I was at a similarly themed workshop at Bertinoro, Italy back in 2005, with much the same audience in attendance. Back then, the two views were about equally prevalent; the first papers on differential privacy were being written or had just been written (of course, the paradigm itself was not new). Fast forward 5 years, and the proponents of one view have started to win over the other, although we quibble to no small extent over the details. Overall, though, the shift has happened in a swift and amicable way, with both sides now largely agreeing on differential privacy.
Why did privacy-first win? I can see many reasons. The privacy protections of the utility-first techniques kept getting broken (a Kuhnian “crisis”?); the de-anonymization research that I and others worked on played a big part here. Another reason might be the way the cryptographic community operates: once they decide that a paradigm is worth investigating, they tend to jump in on it all at once and pick the bones clean. That ensured that within a few years, a huge number of results of the form “how to compute X with differential privacy” were published. A third reason might very well be the fact that these interdisciplinary workshops exist, giving us an opportunity to change each other’s minds.

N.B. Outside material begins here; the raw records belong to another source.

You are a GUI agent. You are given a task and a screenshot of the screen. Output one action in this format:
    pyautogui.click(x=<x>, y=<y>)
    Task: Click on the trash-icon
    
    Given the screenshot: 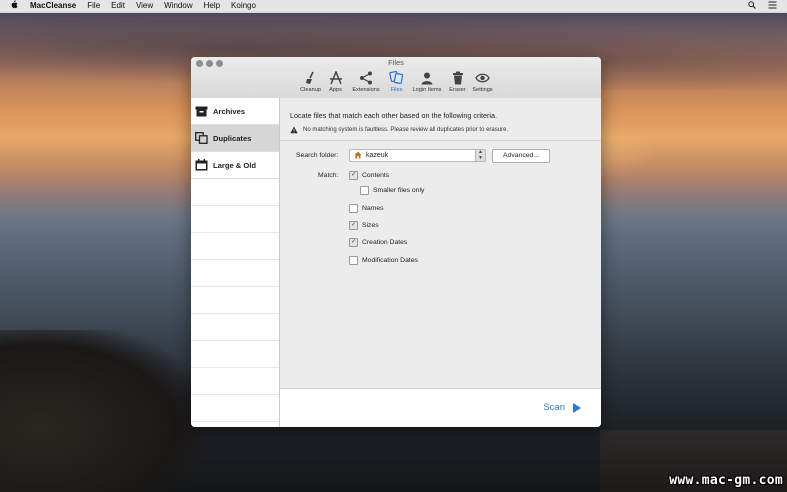 What is the action you would take?
    pyautogui.click(x=458, y=78)
    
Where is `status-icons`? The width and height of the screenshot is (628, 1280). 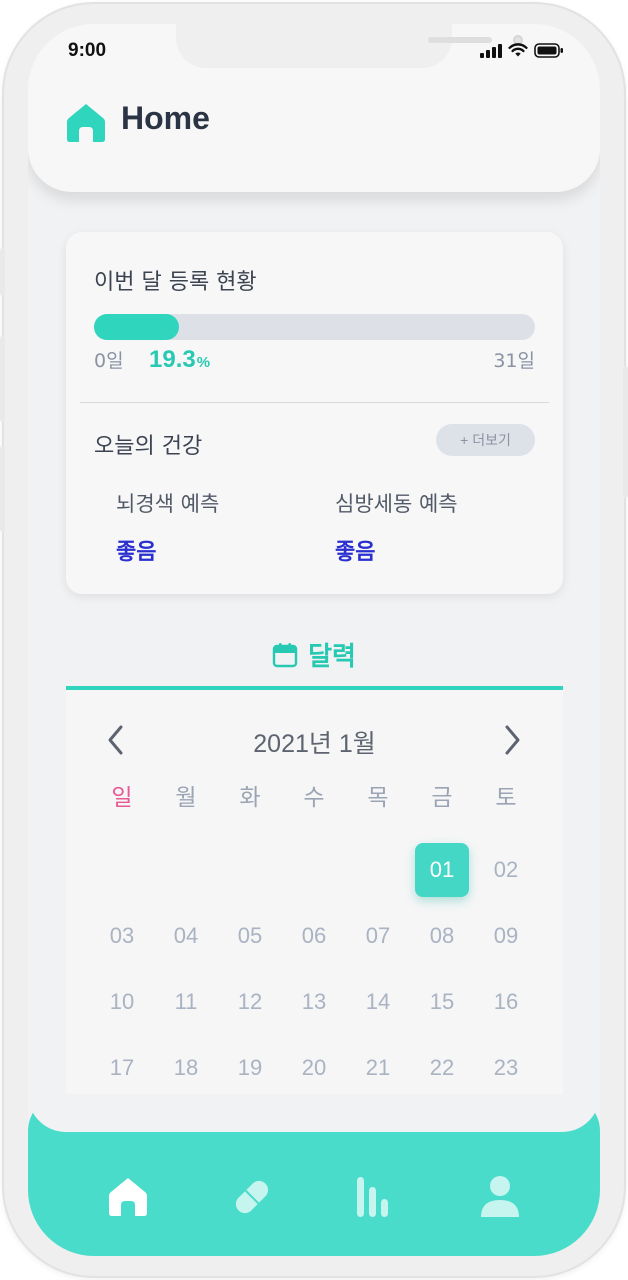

The fallout. While the debate in theoretical circles seems largely over, the ripple effects are going to be felt “downstream” for a long time to come. Differential privacy is only slowly penetrating other areas of research where privacy is a peripheral but not a fundamental object of study. As for law and policy, Ohm’s paper on the failure of anonymization has certainly created a bang there.
That leaves the most important contingent: practitioners. Technology companies have been quick to learn the lessons — differential privacy was invented by Microsoft researchers — and have been studying questions like sharing search logs with differential privacy assurances and building programming systems incorporating differential privacy (see PINQ developed at Microsoft Research and Airavat funded by Google.)

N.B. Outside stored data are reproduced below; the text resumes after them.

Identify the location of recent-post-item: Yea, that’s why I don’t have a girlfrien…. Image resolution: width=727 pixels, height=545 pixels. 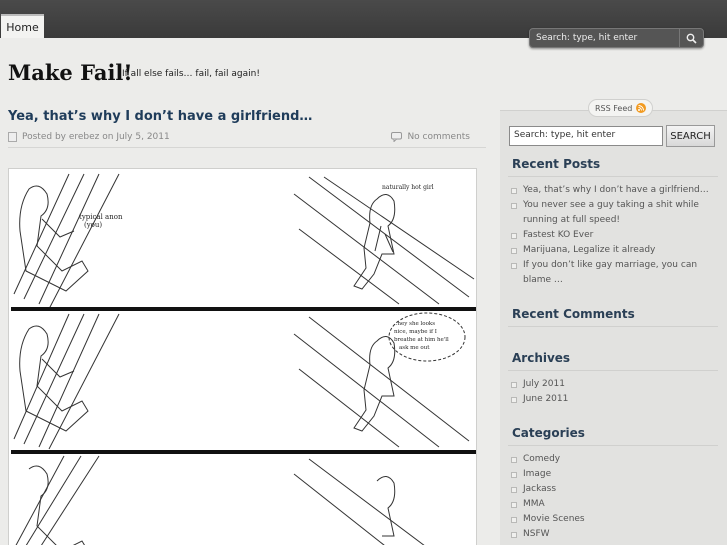
(614, 190).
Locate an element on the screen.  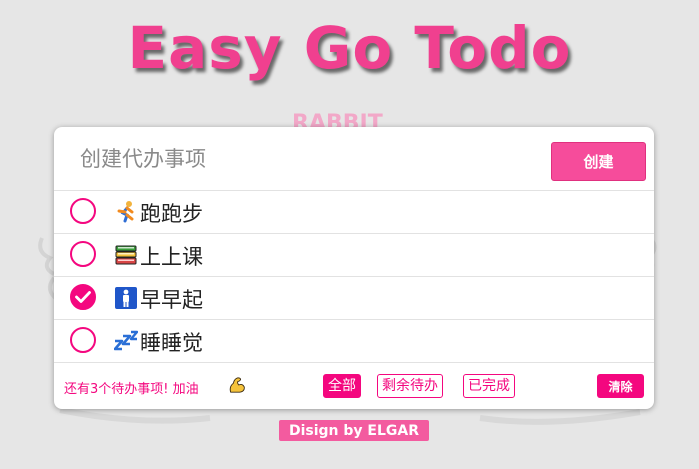
credit-badge: Disign by ELGAR is located at coordinates (354, 430).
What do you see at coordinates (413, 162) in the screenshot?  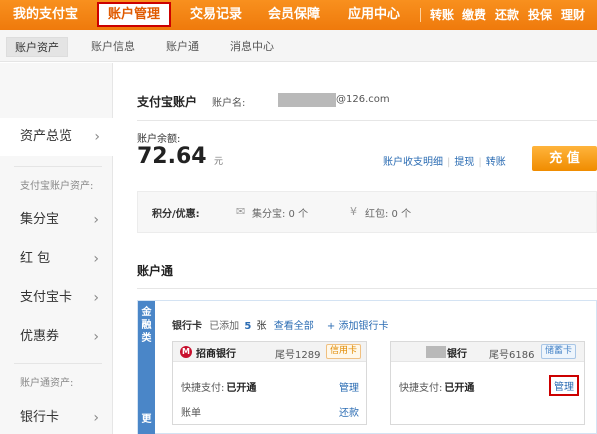 I see `statement-link: 账户收支明细` at bounding box center [413, 162].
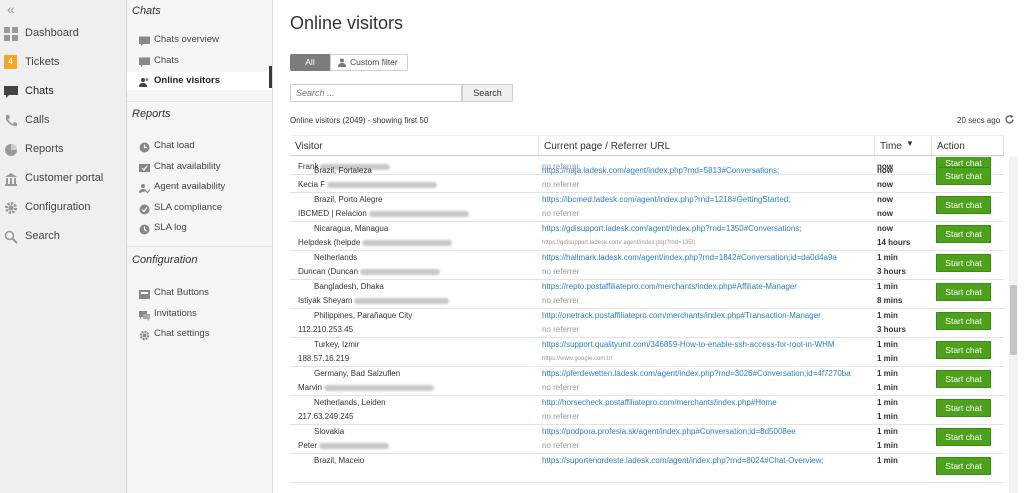 Image resolution: width=1024 pixels, height=493 pixels. Describe the element at coordinates (64, 92) in the screenshot. I see `nav-item-chats: Chats` at that location.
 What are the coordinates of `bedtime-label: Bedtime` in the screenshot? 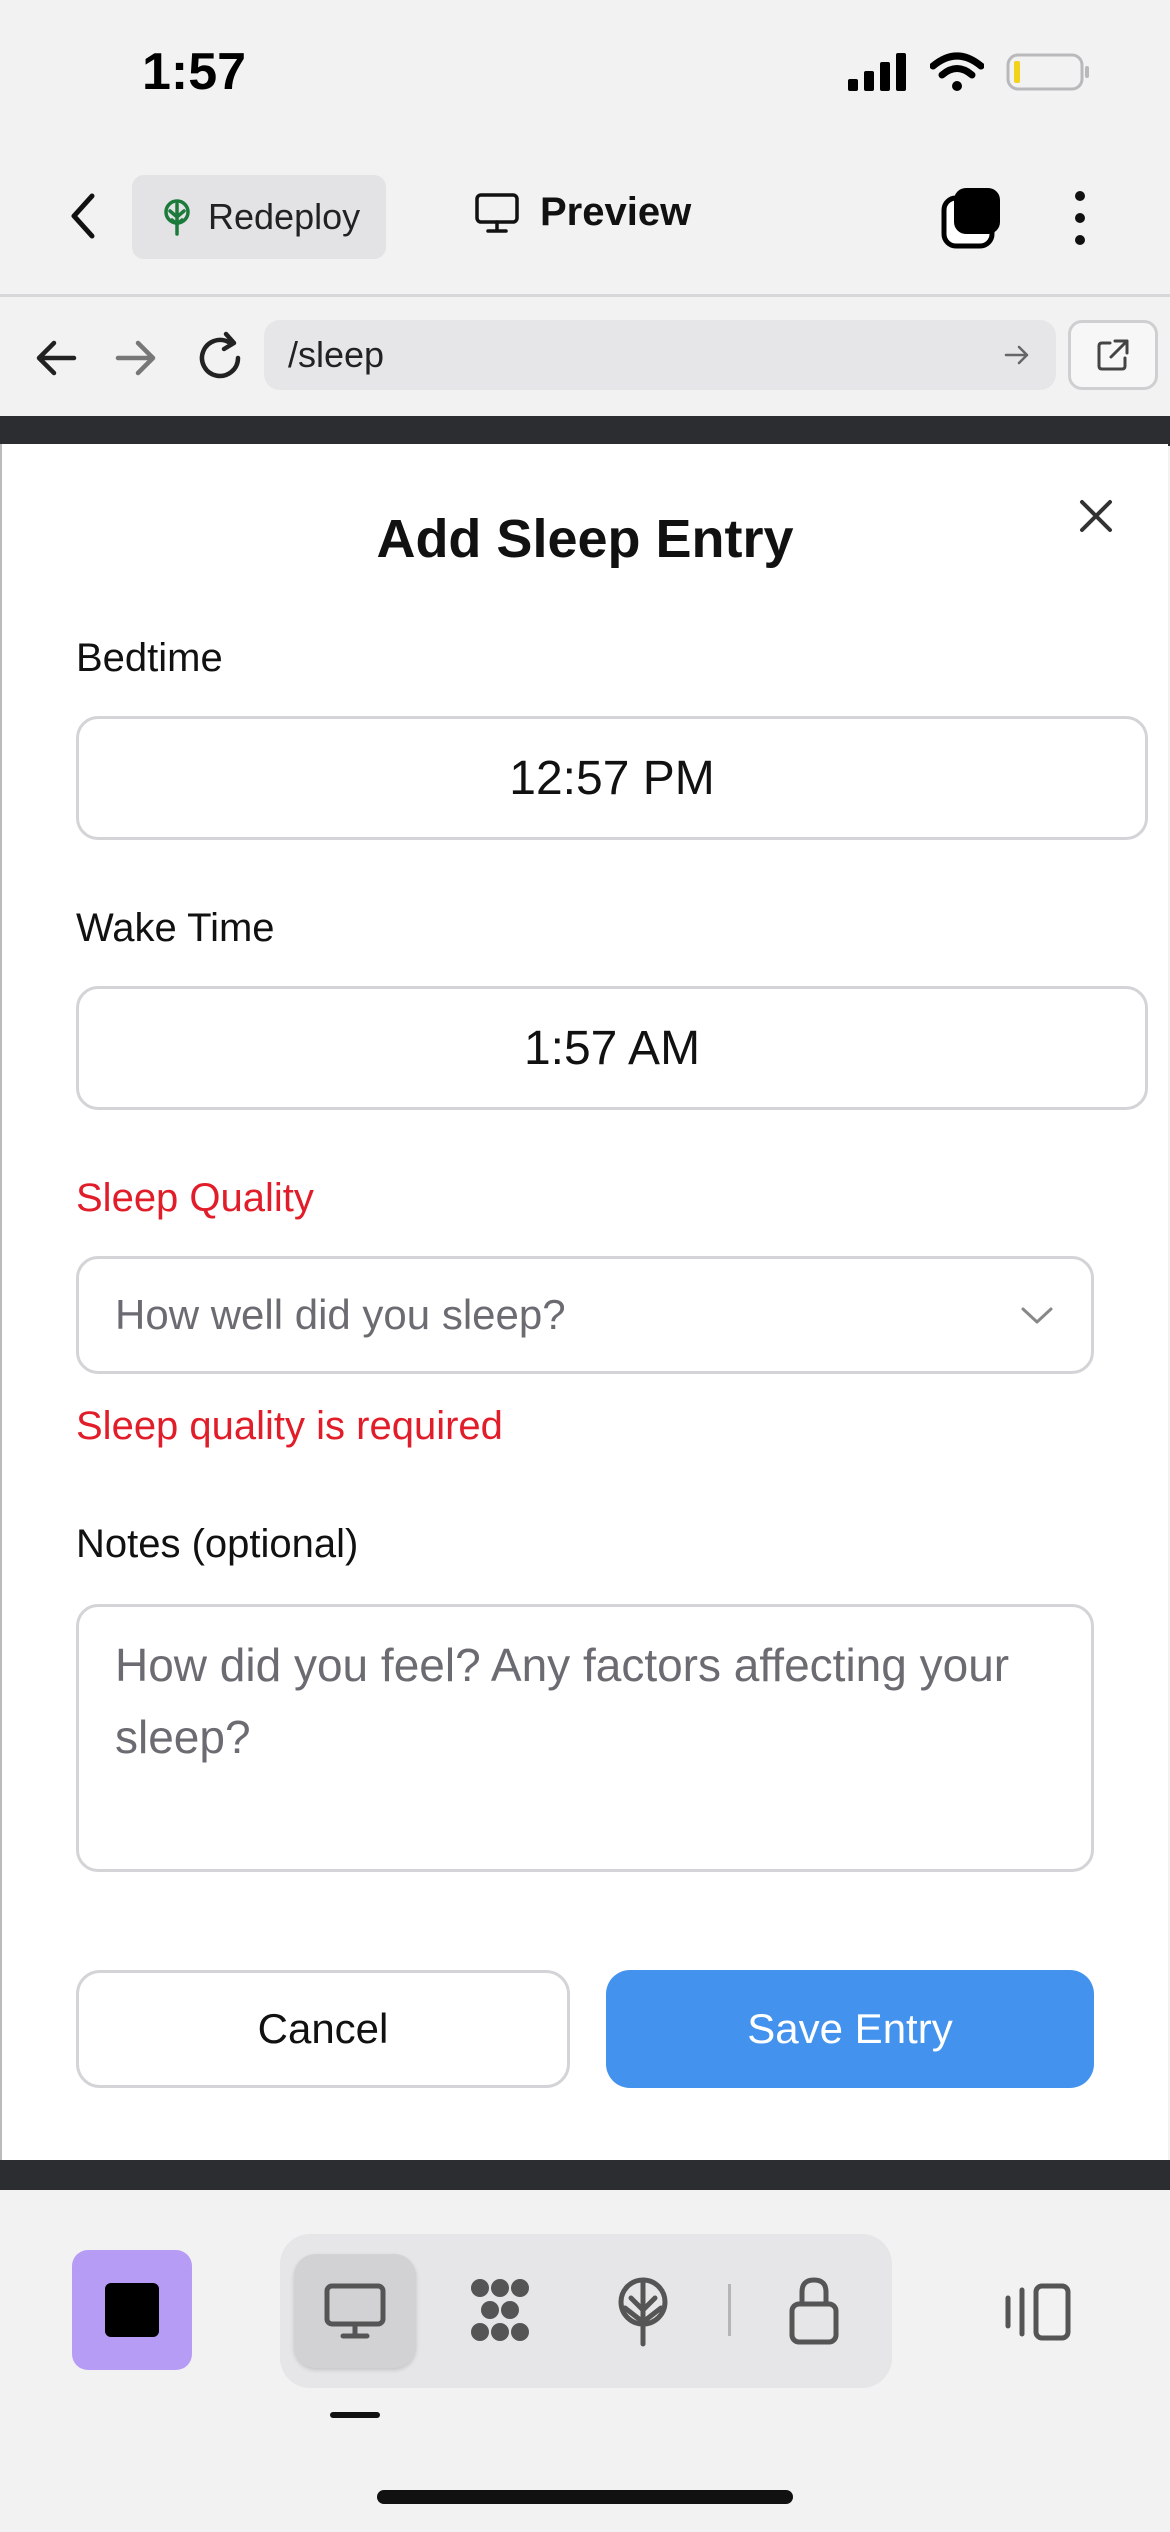 It's located at (150, 658).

Other sectors, especially medical informatics, have been far slower to adapt, and it is not clear if they ever will. Multiple speakers at this workshop dealing with applications in different sectors talked about their efforts at anonymizing high-dimensional data (good luck with that). The problems are compounded by the fact that differential privacy isn’t yet at a point where it is easily usable in applications and in many cases the upshot of the theory has been to prove that the simultaneous utility and privacy requirements simply cannot be met. It will probably be the better part of a decade before differential privacy starts to make any real headway into real-world usage.

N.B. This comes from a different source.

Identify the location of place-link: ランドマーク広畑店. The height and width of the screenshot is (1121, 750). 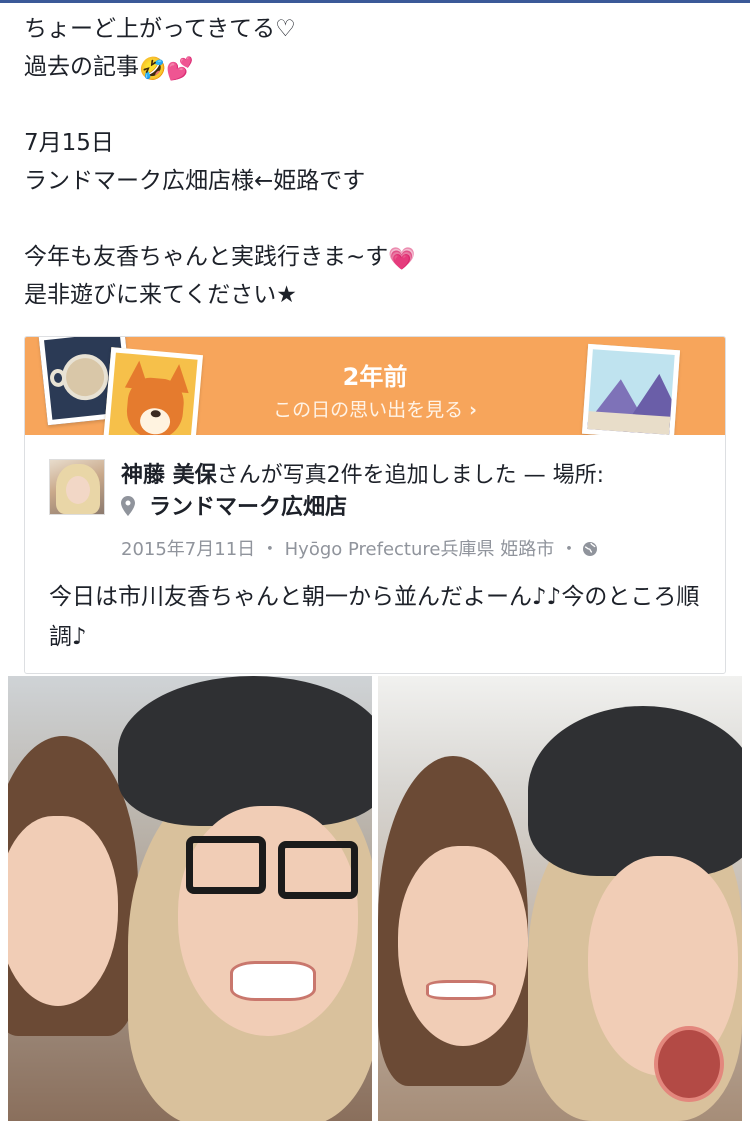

Summary. I hope I’ve shown you what scientific “paradigms” are, how they are adopted and discarded. Paradigm shifts are important turning points for scientific disciplines and often have big consequences for society as a whole. Finally, science is not a cold sequence of deductions but is done by real people with real motivations; the scientific process has a significant social and cultural component, even if the output of science is objective.